A major effort is underway today to urge Congressman Steve Chabot (R-Westwood) to buck his GOP colleagues and vote against repealing the health-care reform law.
A national group, Catholics United, is placing about 6,000 telephone calls to Catholics who live in Ohio's 1st Congressional District, that contains a recorded message asking them to have Chabot vote “no” on repealing health-care reform. The GOP leadership is expected to bring up the repeal bill, H.R. 2, on Wednesday for a vote by the U.S. House of Representatives.—-
After listening to the message, which tells voters of the health-care reform law’s important protections for children and the elderly, listeners can then choose to be connected directly to Chabot’s office.
Founded in 2004, Catholics United is a nonprofit, nonpartisan group designed to encourage a public dialogue about faith and politics that goes “beyond the tired rhetoric of partisan interests by allowing Catholics to learn how their political views matched up to those of the U.S. Catholic bishops,” the group states. It promotes the message of “justice and the common good found at the heart of the Catholic social tradition” through online advocacy and educational activities.
“Many Catholics, including the Catholic community’s foremost experts on healthcare, the Catholic Health Association, supported healthcare reform,” said the Rev. Richard Bollman, of the Bellarmine Chapel at Xavier University.
“As a Catholic, I’m supportive of the law’s provisions for children and seniors, and I am opposed to any effort to repeal these life-saving measures,” Bollman added.
It's not the only group trying to persuade Chabot.
The Intercommunity Justice and Peace Center in Over-the-Rhine will hold a rally at downtown's Fountain Square at noon Wednesday. People directly affected by the new law will share their tales of how they've been helped since some of the law's provisions have taken effect.
Afterward, people attending the rally will march to Chabot's district office, located at 441 Vine St., Suite 3003, to share their concerns with the congressman's staff.
Also, a delegation from the various groups that comprise the Ohio Coalition of Health Care For America Now (HCAN) will deliver petitions supporting the health-care reform law to Chabot's district office at about the same time.
HCAN is a national grassroots coalition of more than 1,000 organizations in 46 states that represents about 30 million people.
If the repeal is approved, it would eliminate provisions of the new law that already are benefiting consumers in the 1st Congressional District, HCAN leaders said.
Among those in Chabot's district that would be affected are 93,000 elderly residents who receive no-cost preventive care through Medicare, about 49,000 young adults who would lose their insurance coverage through their parents’ health plans just after they finish school and are looking for jobs, and the nearly 10,300 people who have pre-existing conditions and now get protection from denial of coverage.

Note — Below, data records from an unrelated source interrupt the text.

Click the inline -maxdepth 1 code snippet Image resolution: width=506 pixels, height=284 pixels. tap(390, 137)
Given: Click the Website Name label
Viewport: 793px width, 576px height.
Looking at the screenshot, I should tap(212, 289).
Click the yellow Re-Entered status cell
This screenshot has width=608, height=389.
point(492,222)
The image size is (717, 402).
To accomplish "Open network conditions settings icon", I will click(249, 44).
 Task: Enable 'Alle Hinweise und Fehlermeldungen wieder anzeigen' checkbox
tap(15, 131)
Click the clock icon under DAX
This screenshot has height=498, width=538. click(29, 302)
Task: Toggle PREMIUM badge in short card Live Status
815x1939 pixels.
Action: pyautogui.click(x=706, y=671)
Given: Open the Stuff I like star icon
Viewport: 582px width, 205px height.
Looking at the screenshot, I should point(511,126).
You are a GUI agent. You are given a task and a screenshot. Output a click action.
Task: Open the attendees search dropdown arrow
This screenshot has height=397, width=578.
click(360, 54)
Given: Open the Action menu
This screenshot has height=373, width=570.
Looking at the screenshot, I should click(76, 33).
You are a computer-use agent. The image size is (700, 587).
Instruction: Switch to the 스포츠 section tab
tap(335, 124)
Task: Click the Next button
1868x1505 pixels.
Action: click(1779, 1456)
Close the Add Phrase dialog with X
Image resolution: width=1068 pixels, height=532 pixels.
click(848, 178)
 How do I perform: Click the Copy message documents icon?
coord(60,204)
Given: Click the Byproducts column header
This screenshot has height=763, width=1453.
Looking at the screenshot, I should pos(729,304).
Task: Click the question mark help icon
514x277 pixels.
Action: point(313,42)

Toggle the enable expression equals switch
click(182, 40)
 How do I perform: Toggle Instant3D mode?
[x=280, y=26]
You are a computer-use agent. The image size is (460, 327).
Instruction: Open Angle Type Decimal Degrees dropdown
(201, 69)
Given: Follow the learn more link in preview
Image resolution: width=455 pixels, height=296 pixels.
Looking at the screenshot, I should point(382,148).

“I’m very disappointed that with the many struggles Ohioans are facing with jobs, the economy, foreclosures, and credit-card debt, that our new congressman would choose to support an effort that leaves us even worse off,” said Brian Rothenberg of ProgressOhio, in a prepared statement.
“Repealing this law doesn’t benefit anyone except the insurance companies that will be let off the hook so that they can go back to mistreating consumers and making even bigger profits.”
Tomorrow's vote is widely viewed as symbolic. Although the repeal bill is likely to pass the House, there doesn't appear to be enough votes for approval in the Senate. Even if there are, both sides concede there's not enough support to override a presidential veto, which surely would occur.
An Associated Press poll released over the weekend found that support for repeal is falling.
Only one in four Americans said they support full repeal of the reforms, and just 30 percent “strongly oppose” the law. Overall, 40 percent of those surveyed said they support the law, while 41 percent oppose it.
Repealing the law would add $230 billion to the deficit during the next decade, according to the nonpartisan Congressional Budget Office.